Member of Parliament, Lok Sabha
- Incumbent
- Assumed office 4 June 2024
- Preceded by: Ashwini Kumar Choubey
- Constituency: Buxar

Member of Bihar Legislative Assembly
- In office 10 November 2020 – 4 June 2024
- Preceded by: Ashok Kumar Singh
- Succeeded by: Ashok Kumar Singh
- Constituency: Ramgarh

Personal details
- Born: 2 January 1976 (age 50)
- Party: RJD
- Other political affiliations: BJP
- Occupation: Politics
- Website: www.sudhakarsingh.in

= Sudhakar Singh (Bihar politician) =

Indian politician

Sudhakar Singh is an Indian politician from the Rashtriya Janata Dal, and a Member of Parliament representing Buxar in Bihar, India and former Member of the Bihar Legislative Assembly.

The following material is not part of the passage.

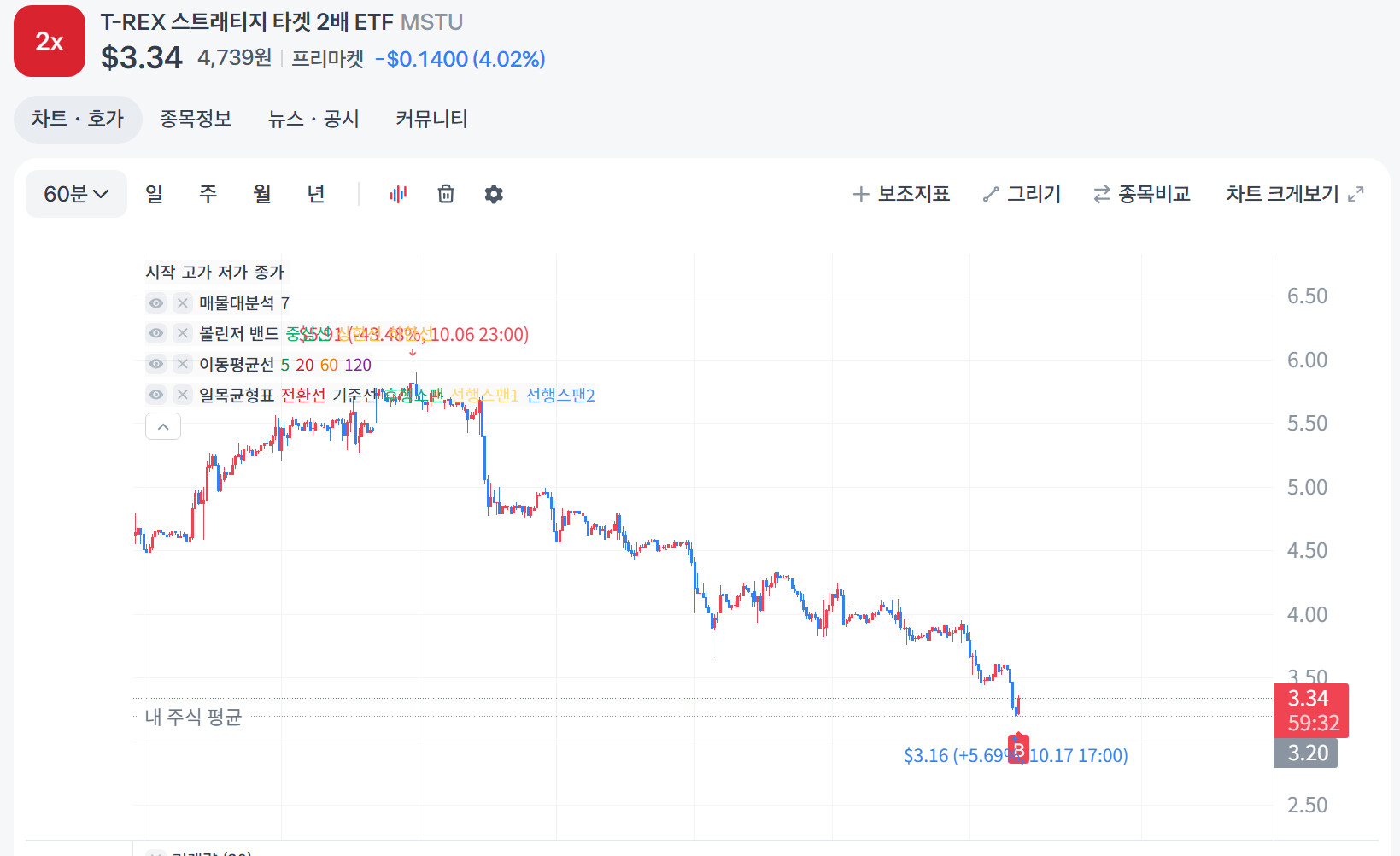Hide the 일목균형표 indicator
The height and width of the screenshot is (856, 1400).
[x=155, y=395]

Sudhakar Singh is son of RJD state president Jagada Nand Singh. Singh hails from the Mahror branch of Rajput clan. Singh is a graduate from Kirori Mal College. He also runs educational institutions in Bihar.
Singh won the Ramgarh on RJD ticket in the 2020 Bihar Legislative Assembly election.

In 2024 lok sabha election, Singh won with 438345. He defeated BJP's Mithlesh Tiwari by 30,091 votes.